A complete regression bisection system spanning ~6000+ lines of code across 55+ PRs, organized in 7 architectural layers.

  • Operation modes (PR-43 ~ PR-52):

    • tritonparseoss bisect --good <commit> --bad <commit> - Triton-only bisect
    • --llvm-only - Direct LLVM commit bisection
    • --pair-test - Test (Triton, LLVM) commit pairs from CSV
    • --commits-csv - Full 4-phase workflow (Triton bisect β†’ LLVM bump detection β†’ pair test β†’ LLVM bisect)
    • --resume / --status - Resume interrupted bisect or check status
  • Core bisector architecture (PR-15 ~ PR-21):

    • BaseBisector - Abstract base class with template method pattern
    • TritonBisector - Triton commit bisection with automatic build and test
    • LLVMBisector - LLVM commit bisection with Triton rebuild
    • Commit validation and correct bisect range detection
  • Commit detection and pair testing (PR-22 ~ PR-27):

    • CommitDetector - Automatically detects LLVM version bump commits
    • LLVMBumpInfo - Captures old/new LLVM hash information
    • PairTester - CSV-driven (Triton, LLVM) commit pair testing
    • LLVM range filtering for efficient pair selection
  • State management (PR-28 ~ PR-31):

    • BisectPhase enum: TRITON_BISECT, TYPE_CHECK, PAIR_TEST, LLVM_BISECT, COMPLETED, FAILED
    • BisectState dataclass with JSON serialization
    • StateManager for persistent state with auto-resume support
    • Automatic state file discovery (find_latest_state())
  • Rich TUI interface (PR-32 ~ PR-42):

    • BisectUI - Split-screen layout with progress and output panels
    • Real-time progress updates with phase, commit, and step information
    • Graceful fallback to plain text when Rich unavailable
    • print_final_summary() - Beautiful summary with GitHub links
  • Shell scripts (PR-06 ~ PR-13):

    • bisect_triton.sh - Triton build and test script for git bisect
    • bisect_llvm.sh - LLVM + Triton build with COMPAT_MODE support
    • test_commit_pairs.sh - Sequential pair testing with CSV support
    • scripts/__init__.py - Script path utilities
  • Execution infrastructure (PR-01 ~ PR-05, PR-14):

    • ShellExecutor - Blocking and streaming command execution
    • CommandResult dataclass with duration tracking
    • BisectLogger - Dual logging (file + TUI callback)
    • run_git_bisect_sequence() - Complete git bisect workflow
    • uv package manager support via config.py (PR-54)
    • Clean build environment before each bisect step (PR-55)
  • Unit tests (Test-PR-01 ~ Test-PR-03):

    • Tests for state.py, commit_detector.py, pair_tester.py
    • Tests for executor.py and logger.py (Layer 0)

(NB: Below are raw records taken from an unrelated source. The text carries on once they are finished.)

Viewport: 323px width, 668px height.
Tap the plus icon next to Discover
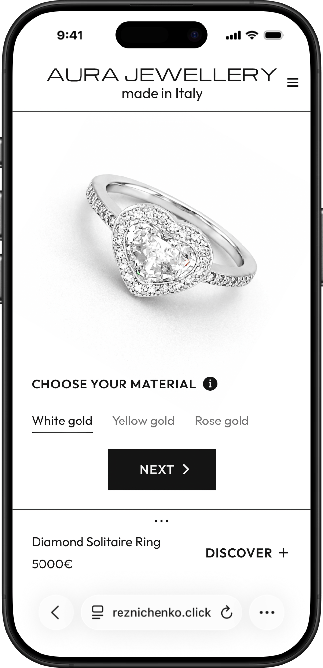coord(283,553)
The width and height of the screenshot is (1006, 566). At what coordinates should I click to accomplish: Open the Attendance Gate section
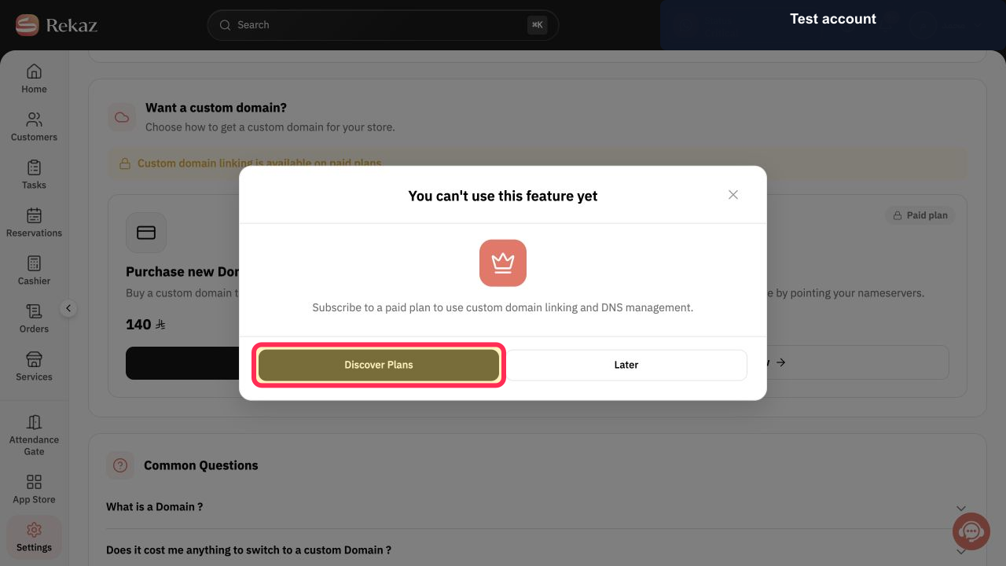point(34,435)
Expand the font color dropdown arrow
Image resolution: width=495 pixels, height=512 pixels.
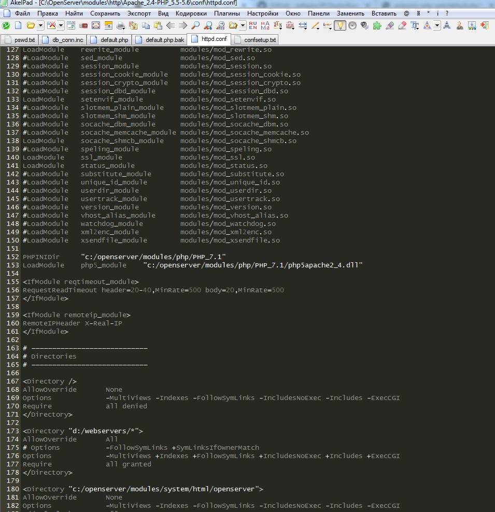click(437, 25)
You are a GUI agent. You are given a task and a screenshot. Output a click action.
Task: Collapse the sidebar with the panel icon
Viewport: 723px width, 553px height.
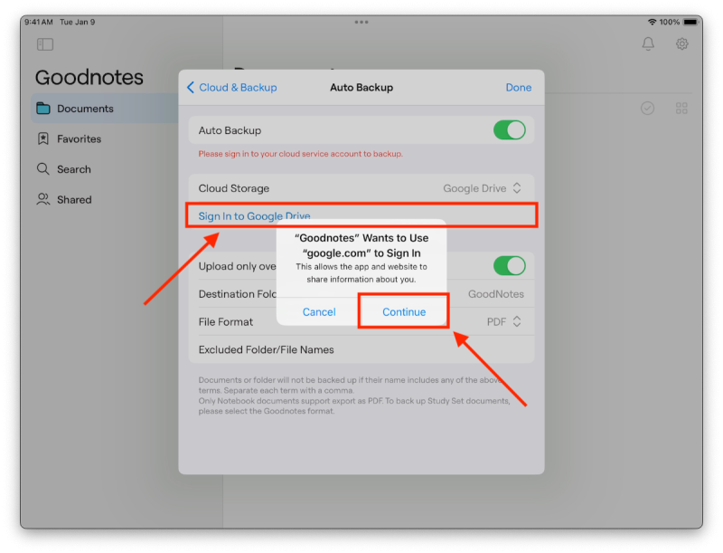tap(44, 43)
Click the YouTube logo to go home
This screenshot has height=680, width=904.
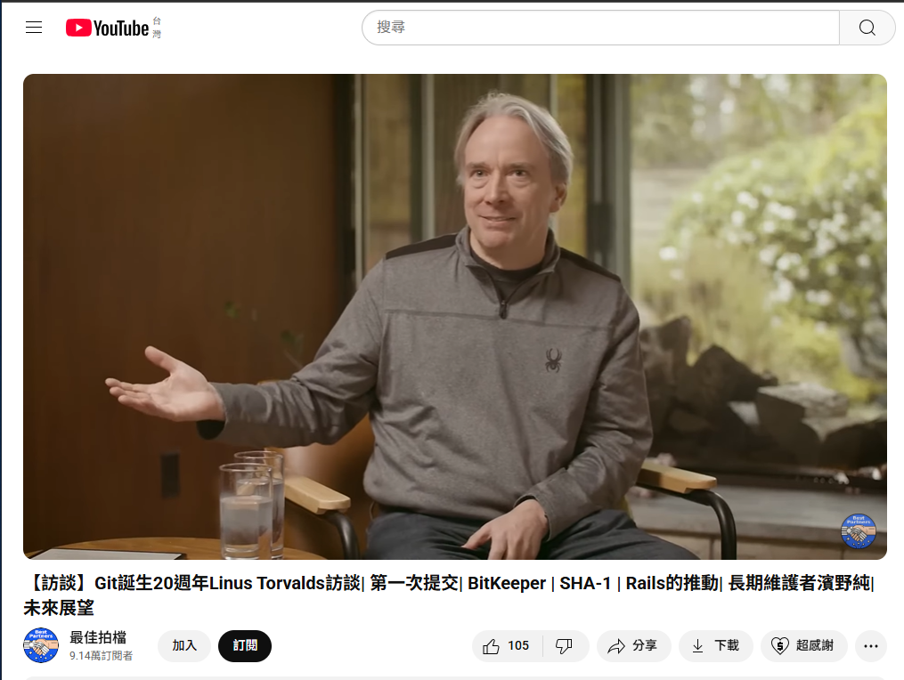point(107,28)
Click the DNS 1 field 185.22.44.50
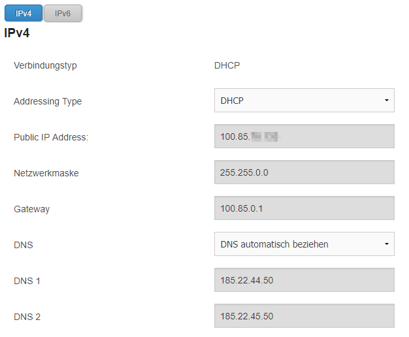 [304, 280]
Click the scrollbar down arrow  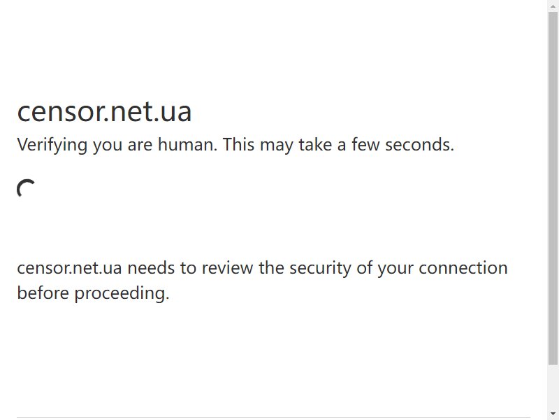(x=553, y=414)
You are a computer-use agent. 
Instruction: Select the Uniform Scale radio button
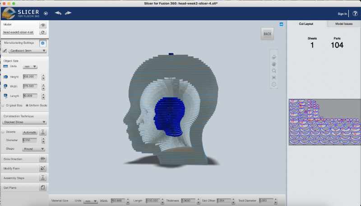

πŸ“Š SASS Source Mapping Support

  • Fuzzy matching for SASS (commit 762844e):

    • New extract_sass_mappings() function in ir_parser.py
    • ignore_column parameter for fuzzy matching (SASS lacks column info)
    • Automatic fuzzy matching when source or target IR is "sass"
    • SASS comment line mapping (//## File "/path", line N)
    • Skip .nv_debug_ptx_txt debug file references
  • Website UI integration (#249):

    • SASS code panel support in IR Code View
    • Bidirectional highlighting between SASS and other IRs
    • Updated default trace with SASS code (commit 1b2d6a9)

πŸ”¬ BlockPingpong Detection

  • IR analysis enhancement (commits 50deca4, fe3092f, 0426510, 2dc0eac):
    • New BlockPingpong pattern detection in ir_analysis.py (~257 lines)
    • Automatic categorization of ping-pong scheduling patterns
    • Pattern matching descriptions for each category
    • Color-coded visualization in website UI
    • Dedicated Pingpong section in IR Analysis interface

πŸ“¦ Reproducer Enhancements

  • Standalone reproducer (#252):

    • New --embed-context CLI flag (default: False)
    • Embeds JSON context directly into Python script
    • Creates fully self-contained single-file reproducer
    • Ideal for sharing, bug reports, and archiving
  • Compile params support (#295):

    • Pass compile parameters to kernel invocation
    • Fixes issue #277
  • Improved identification (#293, #294):

    • line_index added to reproducer filename
    • Metadata comments in generated scripts
  • Bug fixes:

    • Fix reproducer for inductor-generated Triton kernels (commit 430510c)
    • Fix isort reordering issue (#254)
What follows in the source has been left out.